If you've been following my progress you know that I’m working on grey paper. I’ve decided to put in a green underpainting in the lower part of the scene. It has been a lot of work to cover so much grey paper completely with green pencils. A green underpainting will save me a lot of time. I knew this. I just thought I could get away with not doing it. 😉
In a previous step I put a transparent blue watercolor wash on the footbridge, to tint the grey paper blue-ish. That’s an “underpainting”; I’ll make planks and wood-grain with colored pencils over it.

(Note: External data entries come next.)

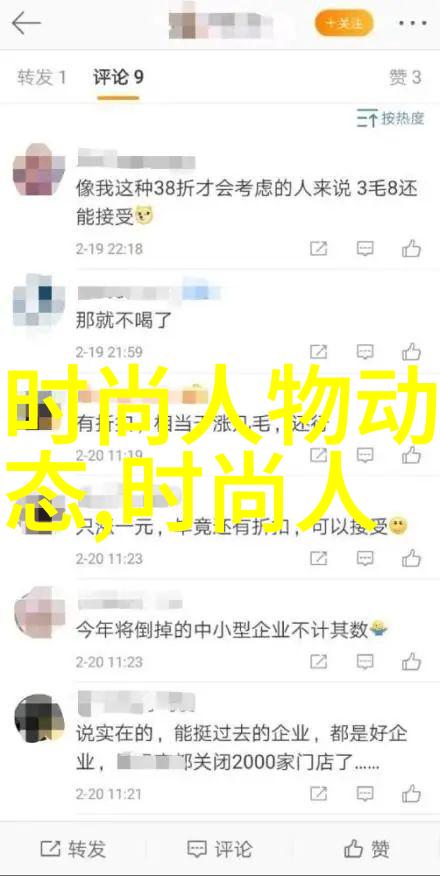Open the three-dots more options menu
This screenshot has width=440, height=876.
pos(413,24)
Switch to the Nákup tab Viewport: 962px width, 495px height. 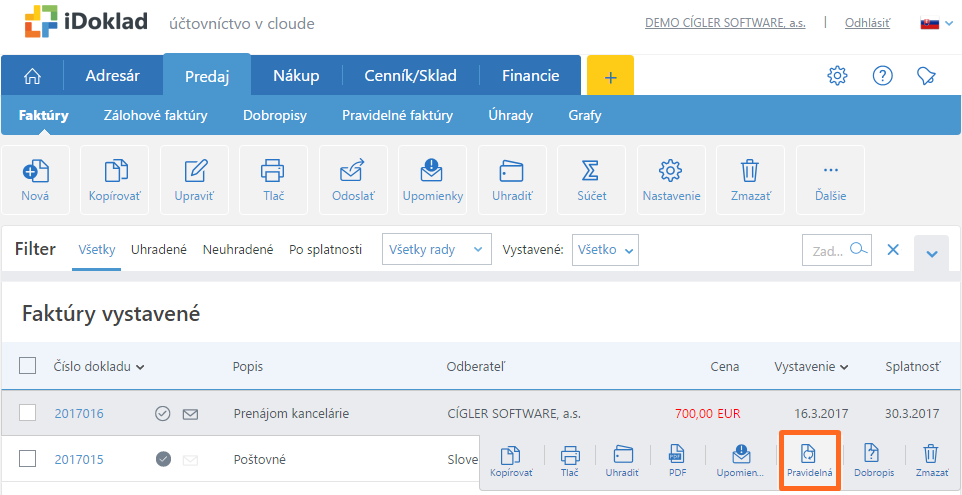pyautogui.click(x=296, y=76)
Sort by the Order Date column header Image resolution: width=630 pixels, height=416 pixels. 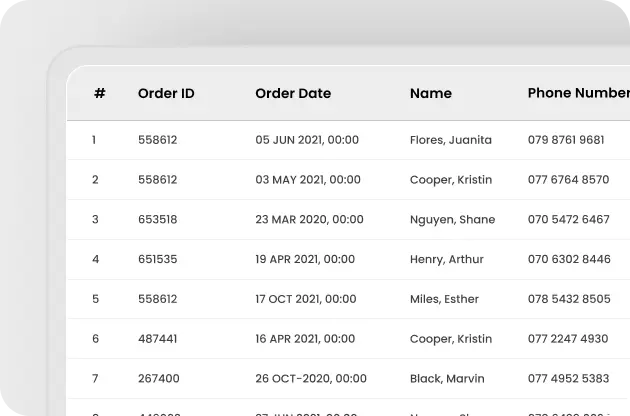[293, 93]
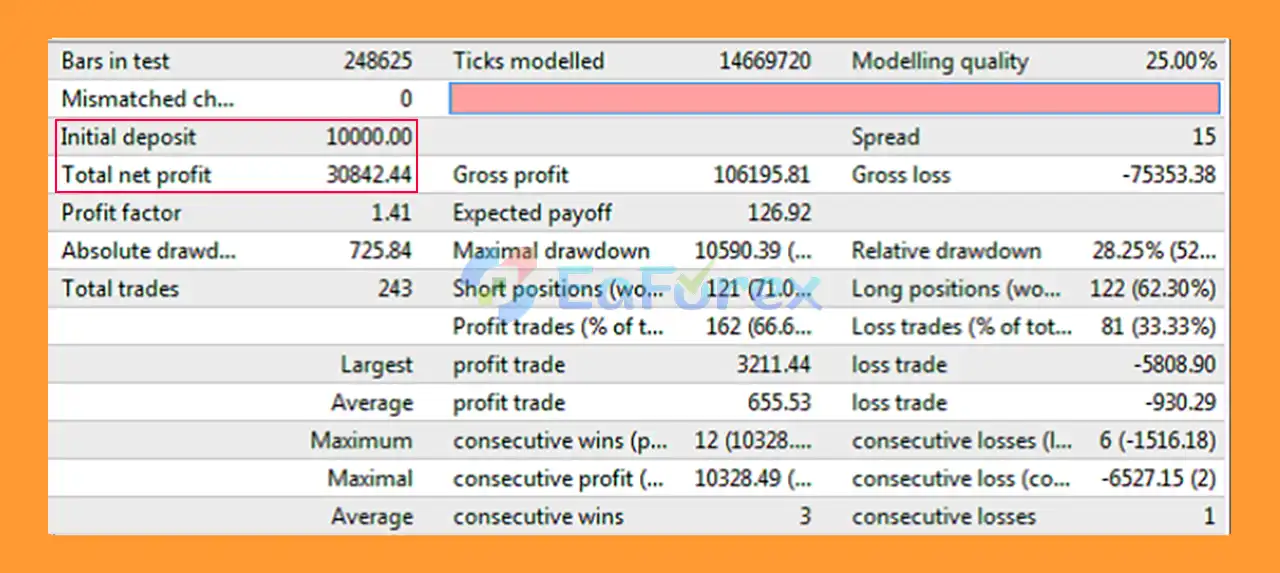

Now I’ve worked my way down to where most of the greens left to do are medium-to-dark cool green. After sketching in some of their leaves with light and dark pencils (to orient me), I added a green underpainting - a green watercolor wash. As you see here. Now I can make pencil strokes on “green paper” instead of grey paper. That will make all those cool-green leaves easier to do.
The only place the original grey paper is still showing is in those grey leaves to the right of Shasta’s shoulder. I didn’t put a cool green wash there because those leaves will be warm greens (yellow greens). Those colors are brighter when working directly on the grey paper, rather than over a blue-green.
🎨 Prismacolor pencil on grey Canson Mi-Teintes paper, with blue watercolor wash.
20 x 26 inches
🐕 "Shasta”, commissioned by Diane Barnes as a gift for her son Takeshi and his fiancé Cheryl.